_INPUT DATA:_
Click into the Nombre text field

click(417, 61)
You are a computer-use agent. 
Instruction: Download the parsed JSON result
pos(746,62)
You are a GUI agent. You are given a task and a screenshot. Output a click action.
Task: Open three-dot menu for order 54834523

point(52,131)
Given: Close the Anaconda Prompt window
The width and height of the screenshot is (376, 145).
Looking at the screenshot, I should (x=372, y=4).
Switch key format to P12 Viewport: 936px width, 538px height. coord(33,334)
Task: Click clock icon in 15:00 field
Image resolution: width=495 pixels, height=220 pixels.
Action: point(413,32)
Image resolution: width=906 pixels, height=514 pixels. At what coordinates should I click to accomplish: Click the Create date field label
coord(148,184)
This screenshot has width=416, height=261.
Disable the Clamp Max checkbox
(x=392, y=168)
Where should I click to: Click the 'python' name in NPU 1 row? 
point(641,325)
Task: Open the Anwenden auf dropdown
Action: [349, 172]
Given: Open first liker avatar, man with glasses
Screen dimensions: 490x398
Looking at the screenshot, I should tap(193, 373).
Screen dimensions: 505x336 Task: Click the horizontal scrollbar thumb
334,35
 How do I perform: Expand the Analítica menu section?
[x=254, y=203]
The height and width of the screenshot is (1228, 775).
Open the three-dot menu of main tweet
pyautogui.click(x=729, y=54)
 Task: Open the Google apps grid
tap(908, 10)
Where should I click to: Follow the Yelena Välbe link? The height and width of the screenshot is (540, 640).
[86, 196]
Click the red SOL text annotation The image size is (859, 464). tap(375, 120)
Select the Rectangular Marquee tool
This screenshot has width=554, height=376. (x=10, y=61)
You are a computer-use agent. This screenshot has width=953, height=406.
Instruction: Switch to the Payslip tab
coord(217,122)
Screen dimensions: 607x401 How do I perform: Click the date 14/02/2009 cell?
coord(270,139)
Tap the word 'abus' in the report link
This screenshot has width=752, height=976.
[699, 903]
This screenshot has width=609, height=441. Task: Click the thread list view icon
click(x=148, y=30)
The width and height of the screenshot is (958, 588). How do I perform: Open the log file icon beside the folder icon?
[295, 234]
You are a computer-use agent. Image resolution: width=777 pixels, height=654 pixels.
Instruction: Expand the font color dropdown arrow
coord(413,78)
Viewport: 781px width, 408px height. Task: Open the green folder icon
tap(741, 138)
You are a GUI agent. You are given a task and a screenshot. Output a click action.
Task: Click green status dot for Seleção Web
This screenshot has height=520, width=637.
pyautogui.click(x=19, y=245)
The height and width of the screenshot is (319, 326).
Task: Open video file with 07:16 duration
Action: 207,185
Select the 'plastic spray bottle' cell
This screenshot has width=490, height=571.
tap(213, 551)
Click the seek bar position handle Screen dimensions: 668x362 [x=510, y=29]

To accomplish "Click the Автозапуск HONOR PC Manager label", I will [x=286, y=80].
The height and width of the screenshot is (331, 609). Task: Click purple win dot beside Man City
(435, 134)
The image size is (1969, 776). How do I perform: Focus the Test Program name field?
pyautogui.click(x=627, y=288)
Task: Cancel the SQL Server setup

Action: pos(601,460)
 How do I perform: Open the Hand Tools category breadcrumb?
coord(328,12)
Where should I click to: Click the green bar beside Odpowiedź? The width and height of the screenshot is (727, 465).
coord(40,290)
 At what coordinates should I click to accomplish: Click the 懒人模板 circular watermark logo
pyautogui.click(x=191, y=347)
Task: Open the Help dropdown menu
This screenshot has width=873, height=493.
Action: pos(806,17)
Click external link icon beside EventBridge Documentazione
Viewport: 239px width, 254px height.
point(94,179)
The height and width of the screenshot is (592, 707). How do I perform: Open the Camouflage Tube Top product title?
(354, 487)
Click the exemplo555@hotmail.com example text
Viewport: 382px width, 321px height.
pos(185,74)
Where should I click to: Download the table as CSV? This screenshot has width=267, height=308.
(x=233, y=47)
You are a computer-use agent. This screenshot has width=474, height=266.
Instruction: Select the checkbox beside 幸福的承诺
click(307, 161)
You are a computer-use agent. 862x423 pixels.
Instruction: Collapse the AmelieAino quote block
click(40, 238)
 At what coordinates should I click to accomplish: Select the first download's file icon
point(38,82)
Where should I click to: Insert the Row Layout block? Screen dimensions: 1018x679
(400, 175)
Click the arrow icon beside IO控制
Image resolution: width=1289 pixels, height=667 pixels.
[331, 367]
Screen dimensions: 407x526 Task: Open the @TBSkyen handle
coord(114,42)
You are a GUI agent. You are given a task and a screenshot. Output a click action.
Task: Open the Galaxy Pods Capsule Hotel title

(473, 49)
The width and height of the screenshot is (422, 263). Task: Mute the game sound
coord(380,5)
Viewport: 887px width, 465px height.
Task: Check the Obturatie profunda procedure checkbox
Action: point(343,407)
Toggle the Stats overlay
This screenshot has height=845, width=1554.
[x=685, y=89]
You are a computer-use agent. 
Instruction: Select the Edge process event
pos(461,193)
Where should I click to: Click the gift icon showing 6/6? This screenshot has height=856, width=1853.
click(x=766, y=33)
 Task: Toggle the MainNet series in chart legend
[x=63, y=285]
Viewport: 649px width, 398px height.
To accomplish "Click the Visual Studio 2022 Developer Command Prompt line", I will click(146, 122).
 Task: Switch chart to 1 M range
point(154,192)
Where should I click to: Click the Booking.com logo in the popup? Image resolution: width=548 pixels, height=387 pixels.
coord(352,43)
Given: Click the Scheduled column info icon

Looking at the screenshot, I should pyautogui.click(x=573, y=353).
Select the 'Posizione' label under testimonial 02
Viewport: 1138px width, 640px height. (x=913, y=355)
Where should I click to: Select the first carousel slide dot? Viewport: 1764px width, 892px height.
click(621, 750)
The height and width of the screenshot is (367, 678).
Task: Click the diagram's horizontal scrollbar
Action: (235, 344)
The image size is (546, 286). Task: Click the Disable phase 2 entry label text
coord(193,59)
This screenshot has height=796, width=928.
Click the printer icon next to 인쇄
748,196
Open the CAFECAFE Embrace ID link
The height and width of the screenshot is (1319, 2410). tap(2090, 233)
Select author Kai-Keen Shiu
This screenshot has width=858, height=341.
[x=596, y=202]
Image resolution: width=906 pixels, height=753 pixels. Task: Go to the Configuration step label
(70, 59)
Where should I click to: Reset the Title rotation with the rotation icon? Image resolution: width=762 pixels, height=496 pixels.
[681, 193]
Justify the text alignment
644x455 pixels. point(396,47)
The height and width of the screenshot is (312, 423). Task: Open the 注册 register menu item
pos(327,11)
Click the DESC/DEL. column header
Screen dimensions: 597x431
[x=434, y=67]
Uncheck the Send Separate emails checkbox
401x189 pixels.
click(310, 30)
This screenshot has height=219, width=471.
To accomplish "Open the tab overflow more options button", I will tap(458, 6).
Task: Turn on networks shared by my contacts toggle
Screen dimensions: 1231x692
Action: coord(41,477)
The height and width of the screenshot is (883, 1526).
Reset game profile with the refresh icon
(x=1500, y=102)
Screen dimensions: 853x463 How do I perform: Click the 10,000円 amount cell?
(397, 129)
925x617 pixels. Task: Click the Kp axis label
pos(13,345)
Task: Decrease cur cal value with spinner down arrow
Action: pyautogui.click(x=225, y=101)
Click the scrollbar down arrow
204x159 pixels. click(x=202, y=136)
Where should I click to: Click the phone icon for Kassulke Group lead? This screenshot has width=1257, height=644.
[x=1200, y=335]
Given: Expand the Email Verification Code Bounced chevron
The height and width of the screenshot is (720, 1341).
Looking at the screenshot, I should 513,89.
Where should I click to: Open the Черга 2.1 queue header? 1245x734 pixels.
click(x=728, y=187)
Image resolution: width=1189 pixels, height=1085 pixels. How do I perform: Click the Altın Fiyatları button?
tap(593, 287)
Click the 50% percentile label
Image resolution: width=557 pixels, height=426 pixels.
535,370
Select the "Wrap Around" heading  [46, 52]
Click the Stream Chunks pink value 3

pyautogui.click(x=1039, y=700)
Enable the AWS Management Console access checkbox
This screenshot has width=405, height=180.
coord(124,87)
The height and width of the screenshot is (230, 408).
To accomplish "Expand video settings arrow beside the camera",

_WHAT TO WORK ON:_
For this exercise, please copy exactly the lines from the one holding "Where should I click to: Click the phone" through the end of the records, the first and last included.

_SOLUTION FOR THIS PROBLEM:_
Where should I click to: Click the phone icon for Kassulke Group lead? This screenshot has width=1257, height=644.
[x=1200, y=335]
Given: Expand the Email Verification Code Bounced chevron
The height and width of the screenshot is (720, 1341).
Looking at the screenshot, I should 513,89.
Where should I click to: Open the Черга 2.1 queue header? 1245x734 pixels.
click(x=728, y=187)
Image resolution: width=1189 pixels, height=1085 pixels. How do I perform: Click the Altın Fiyatları button?
tap(593, 287)
Click the 50% percentile label
Image resolution: width=557 pixels, height=426 pixels.
535,370
Select the "Wrap Around" heading  [46, 52]
Click the Stream Chunks pink value 3

pyautogui.click(x=1039, y=700)
Enable the AWS Management Console access checkbox
This screenshot has width=405, height=180.
coord(124,87)
The height and width of the screenshot is (230, 408).
To accomplish "Expand video settings arrow beside the camera",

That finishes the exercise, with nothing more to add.